# Solve the first-order differential equation $$\frac{dy}{dx} = 3y$$

### Solve the first-order differential equation $$\frac{dy}{dx} = 3y$$

A: $$y = Ce^{3x}$$

### Worksheet

Step 1: Recognize the Form
The given differential equation is of the form $$\frac{dy}{dx} = ky$$, where $$k$$ is a constant (in this case, $$k = 3$$). This is a separable differential equation.

Step 2: Separate the Variables
To separate the variables, we rewrite the equation so that all terms involving $$y$$ are on one side and all terms involving $$x$$ are on the other side:
$\frac{dy}{y} = 3 \, dx$

Step 3: Integrate Both Sides
Integrate both sides of the equation:
$\int \frac{1}{y} \, dy = \int 3 \, dx$

Step 4: Perform the Integration
The integral of $$\frac{1}{y}$$ with respect to $$y$$ is $$\ln|y|$$, and the integral of $$3$$ with respect to $$x$$ is $$3x$$:
$\ln|y| = 3x + C$
where $$C$$ is the constant of integration.

Step 5: Solve for $$y$$
To solve for $$y$$, we exponentiate both sides to get rid of the natural logarithm:
$e^{\ln|y|} = e^{3x + C}$

Since $$e^{\ln|y|} = |y|$$, we can write:
$|y| = e^{3x + C}$

We can simplify $$e^{3x + C}$$ as $$e^{3x} \cdot e^C$$. Let $$e^C = C'$$, where $$C'$$ is a new constant (which can be positive or negative).
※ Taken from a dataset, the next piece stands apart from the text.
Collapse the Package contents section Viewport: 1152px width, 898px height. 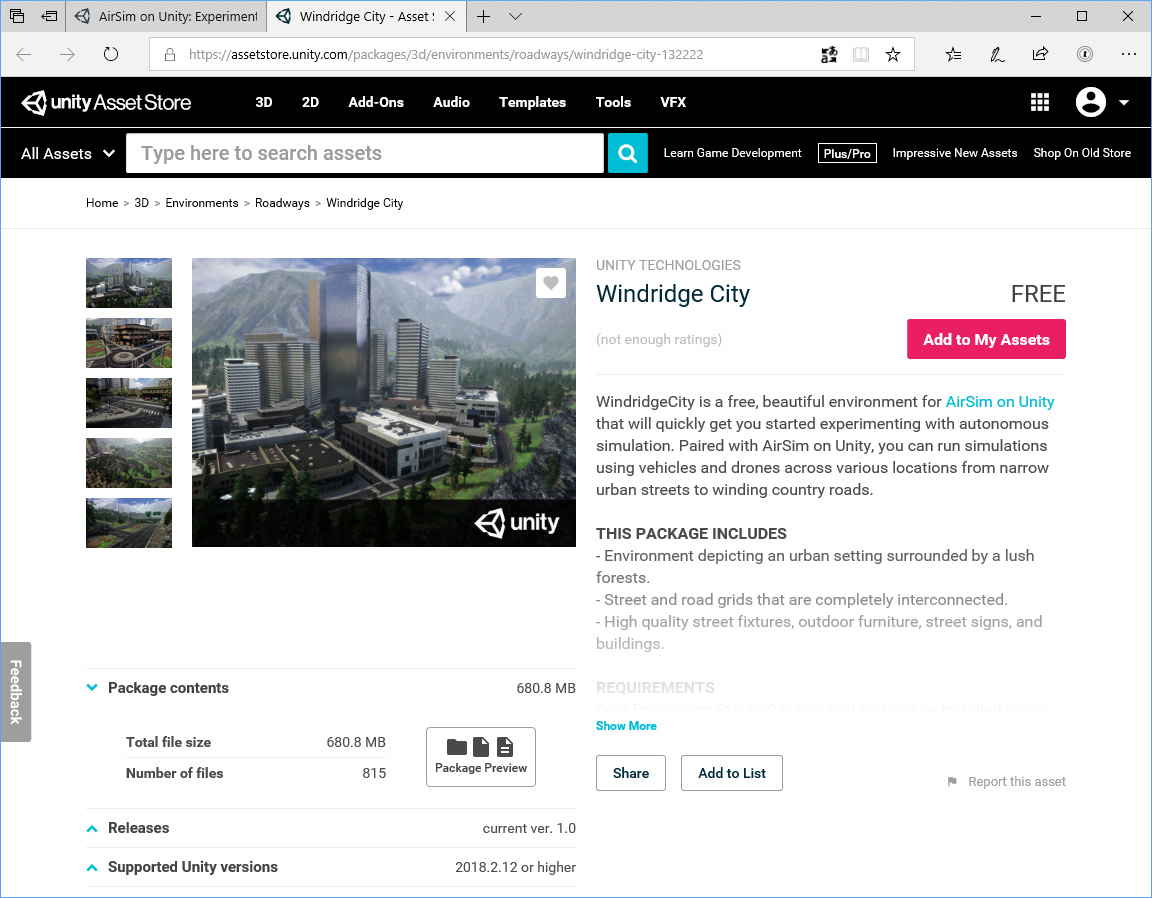coord(92,687)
Thus:
$|y| = C' e^{3x}$

Therefore, $$y = \pm C' e^{3x}$$. To simplify the notation, we can combine the $$\pm$$ and $$C'$$ into a single constant $$C$$, which can be any real number. Hence:
$y = C e^{3x}$

Final Solution
The general solution to the differential equation $$\frac{dy}{dx} = 3y$$ is:
$y = C e^{3x}$

where $$C$$ is an arbitrary constant.